In fact, the Chinese government may be taking steps to consolidate its control over the country’s networks. Leaked documents have shown that American companies are susceptible to being pressured by the N.S.A. to disclose customer data. And Windows 8 has been accused of being equipped with a component that can allow Microsoft to control a computer remotely.
On the other hand, the backlash against American firms is reminiscent of the approach China often uses when criticized.
In December 2013, after reports of corruption in the Chinese regime, authorities denied entry to several journalists from The New York Times and Bloomberg. In Bloomerg’s case, the government started to cancel subscriptions to its financial index, bring subscriptions down by over 90%.
China scholars and journalists are routinely denied visas if they express criticism of government policies.
So-called “China experts” routinely censor themselves to protect their access to China and, in effect, their livelihoods.
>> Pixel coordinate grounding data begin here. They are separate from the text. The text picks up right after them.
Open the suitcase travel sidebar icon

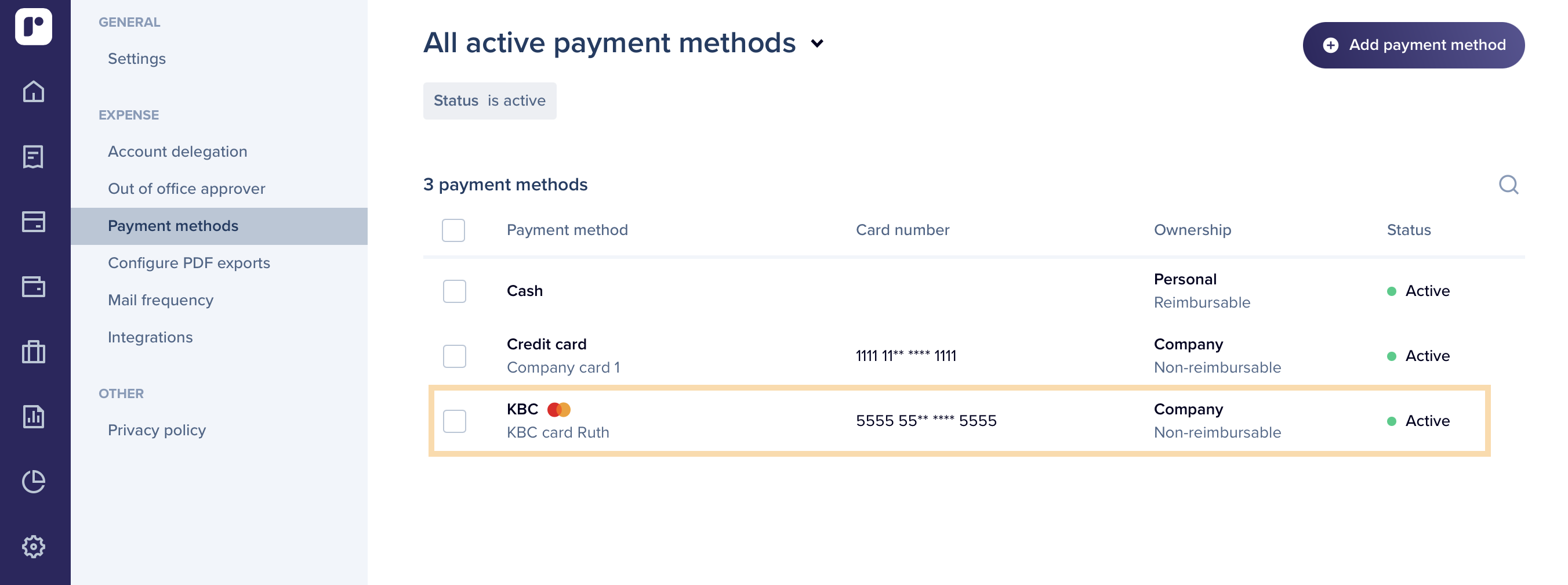(x=34, y=352)
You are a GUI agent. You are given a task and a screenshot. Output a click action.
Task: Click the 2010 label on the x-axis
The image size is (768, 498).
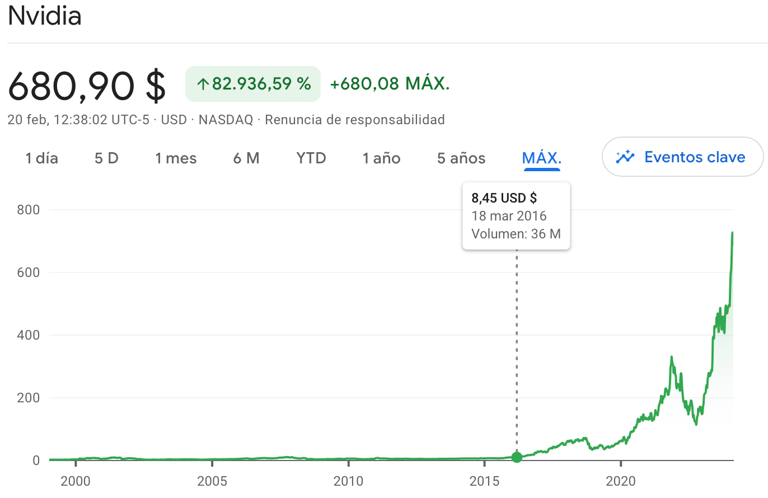click(348, 479)
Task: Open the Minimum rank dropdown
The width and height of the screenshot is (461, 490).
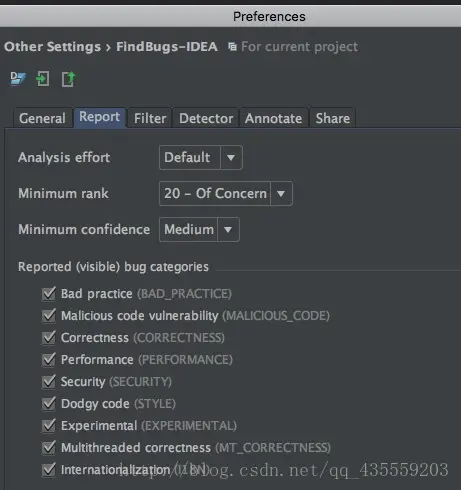Action: point(226,193)
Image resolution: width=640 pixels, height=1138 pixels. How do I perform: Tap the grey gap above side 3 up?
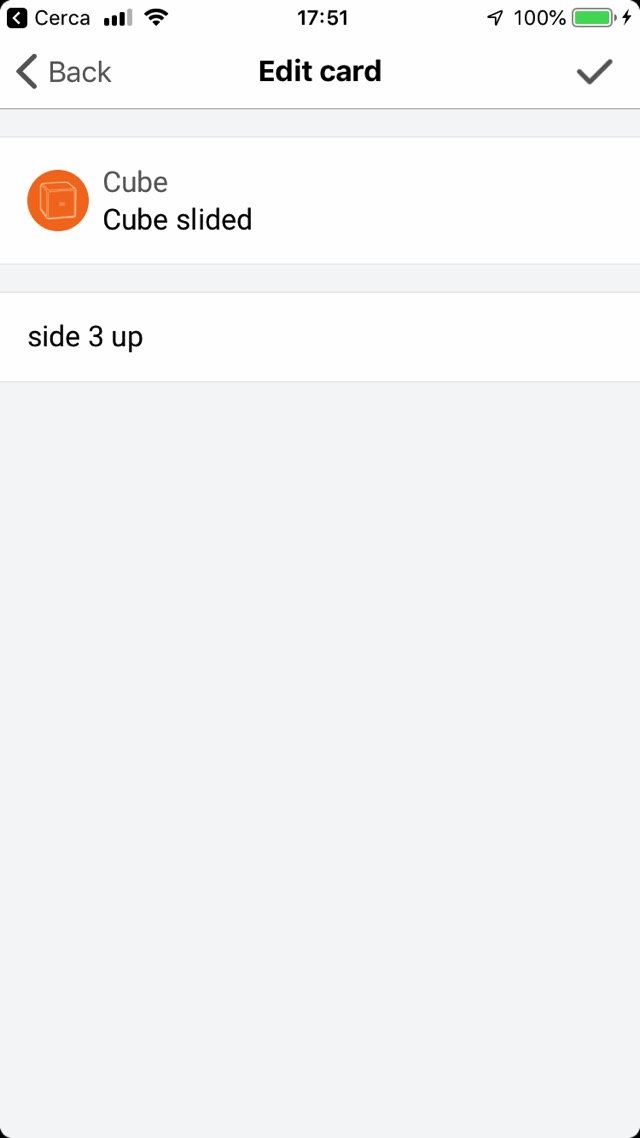[x=320, y=278]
In Bloomberg’s case, investigative articles about China were cut and Michael Forsythe, who came out with this fact, was placed on “unpaid leave.”
China’s push against U.S. companies may have been anticipated. Reports on the evidence-gathering that led to the Chinese hackers’ indictment show that companies were reluctant to step forward. Whether out of genuine fear of American infiltration, an attempt to silence criticism, or even to advance China’s economic interests, Chinese authorities appear to be poised to use any tool at their disposal.